The engineering services meeting was held on 5 November 2015. Apologies were received from Cr Canton, Higgins, and Edgar (with the mayor arriving late). All other councillors were present.

The agenda included: (1) chair’s report, (2) Wakefield development water development contribution, and (3) engineering activity report. A late in-committee (confidential) report was also received in relation to shared landfill services (York valley). There were two items in public forum.

Given the agenda was somewhat brief, I decided to ask a number of questions throughout the meeting. Much to the frustration of the chair (Cr Norris).

Public forum

Graeme Thomas, speaking on behalf of Richard Martin (property developer), spoke about his clients concerns with the Ben Nevis development in Wakefield. He raised a number of concerns that I will discuss below. He asked that the land be excluded from the contributions, or the development contribution be deferred until connection.

Martin Barlow spoke on behalf of the Mapua Boat Club. He raised concerns about the restricted access to the Mapua boat ramp. He thought the mayor had supported a range of solutions the club had offered. Yet none appear to have been implemented? Without access, they would be the only boat club in NZ without a boat ramp. They acknowledged the tension with health and safety issues (regarding public walking in the area vs cars and boats), but wanted a solution for the summer period.

Chair’s report

The brief report (a page of text) mentioned the pending draft speed bylaw review and the relationship with the NZTA’s speed management guide. Staff advised that the NZTA guide would have little impact on the review.
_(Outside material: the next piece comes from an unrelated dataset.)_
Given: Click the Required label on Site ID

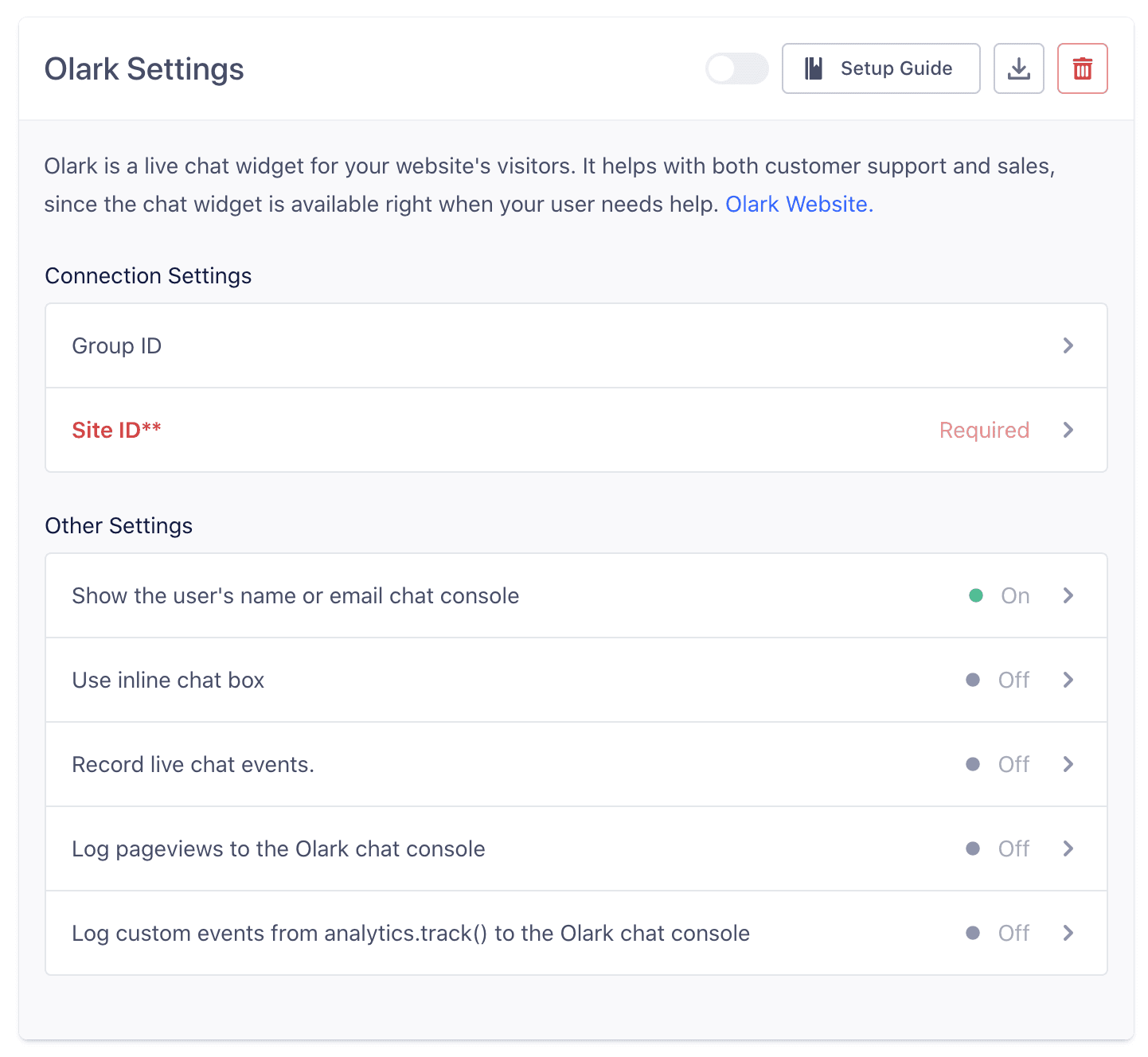Looking at the screenshot, I should click(984, 430).
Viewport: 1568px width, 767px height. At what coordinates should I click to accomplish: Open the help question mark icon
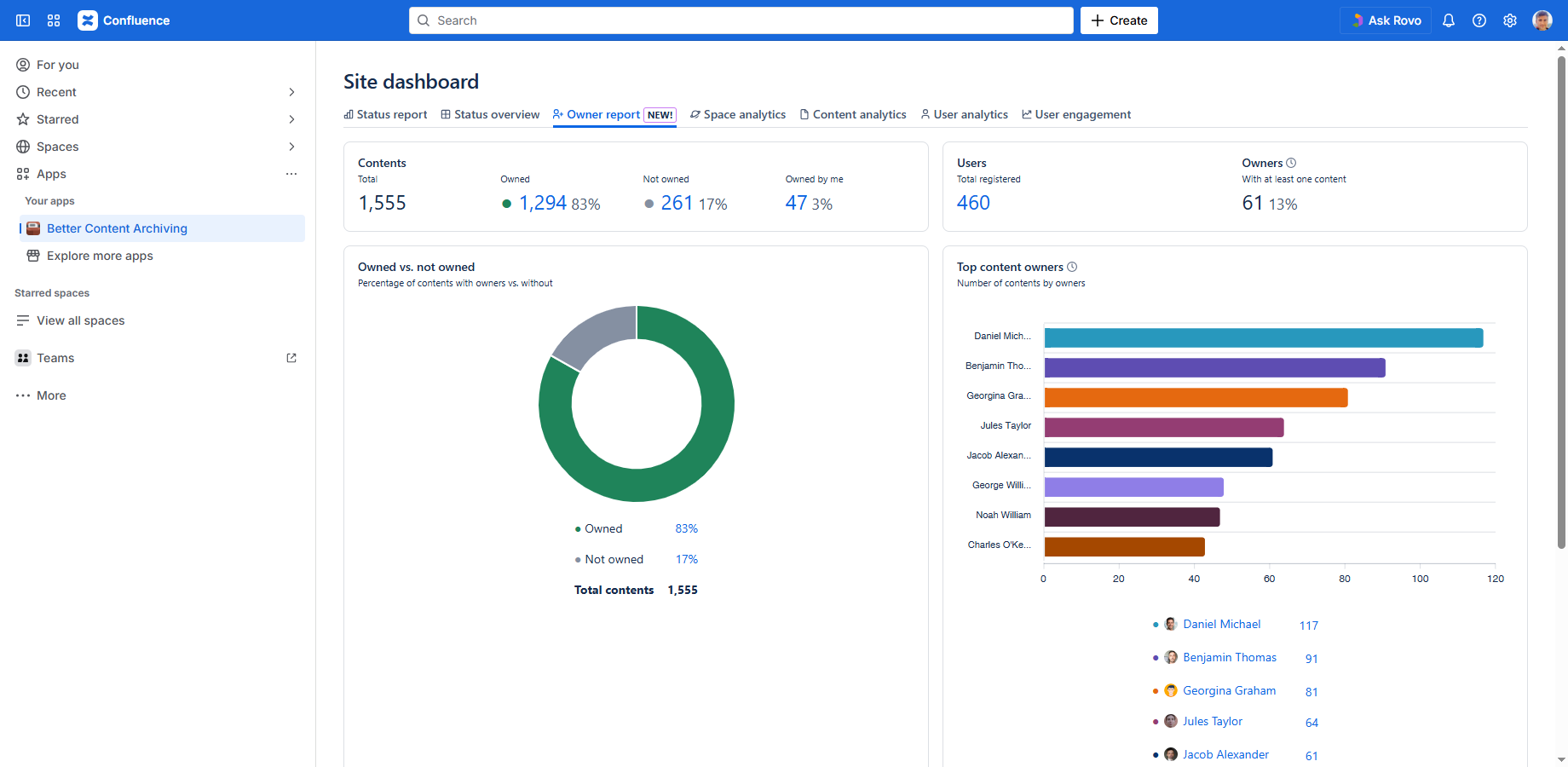pos(1479,20)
The report also mentioned joint land development manual initiative between Nelson and Tasman councils. This is an important initiative for ensuring the two councils better align. I asked the chair if a little more detail could be provided around the joint land development manual given its importance – perhaps including an update on progress, topics covered, or tension points. The chair refused, becoming very upset with my request. As I expected he would. However, I think its important council are kept abreast of developments rather than wait for a staff report at the end of the process. Its about being kept informed, so we can keep our residents informed.

Finally, my family want to share their sincere condolences with the family and friends of Paul Bennett (skipper), Jared Reese (Timaru), and Terry Donald Booth (Ruby Bay), who lost their lives at sea off the Canterbury coast on the FV Jubilee. Coming from a fishing family we are very aware of the risks of this type of work (as were they). These were three very experienced fishermen who were well known in their community. They will be missed.

FisherMemorial

Wakefield development water development contribution

This issue was discussed in public forum. Essentially, it concerned the charging of a water development contributions on a property development (known as Ben Nevis) comprising 100 lots located in the Wakefield area. The developer has been responsible for other property developments bordering this development.
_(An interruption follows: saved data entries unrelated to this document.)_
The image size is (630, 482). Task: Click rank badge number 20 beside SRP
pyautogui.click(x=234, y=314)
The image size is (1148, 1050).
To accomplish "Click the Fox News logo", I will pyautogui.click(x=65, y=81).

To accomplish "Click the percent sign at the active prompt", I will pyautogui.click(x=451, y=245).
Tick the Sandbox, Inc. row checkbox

The developer is installing “dry” pipes (for a future water reticulation system) as the development progresses. An extension of the reticulated water supply is planned to service this land in 2021-24 (according to the 2015 Long Term Plan (LTP). This was illustrated in one of the maps enclosed in the LTP set of documents. Until the site is reticulated, the developer is required to provide for on-site water collection, storage and treatment (as a condition of the developments approval). Generally, payment of development contributions is due when the development plans are approved. The contributions are a partial contribution to the cost of planned water infrastructure.

The developer raised two main issues (notification failure and a double up of water costs) to support his request for the development contribution to be deferred until connection.

Notification failure

The applicant argued that the council failed to notify the developer of any development contribution liability. He was unable to find any public notification or any information in the LTP. He also noted that an earlier adjacent development had not been subject to any contributions. Given his pre-existing relationship with council in relation to an earlier adjacent development, he thought he should have been advised of a change.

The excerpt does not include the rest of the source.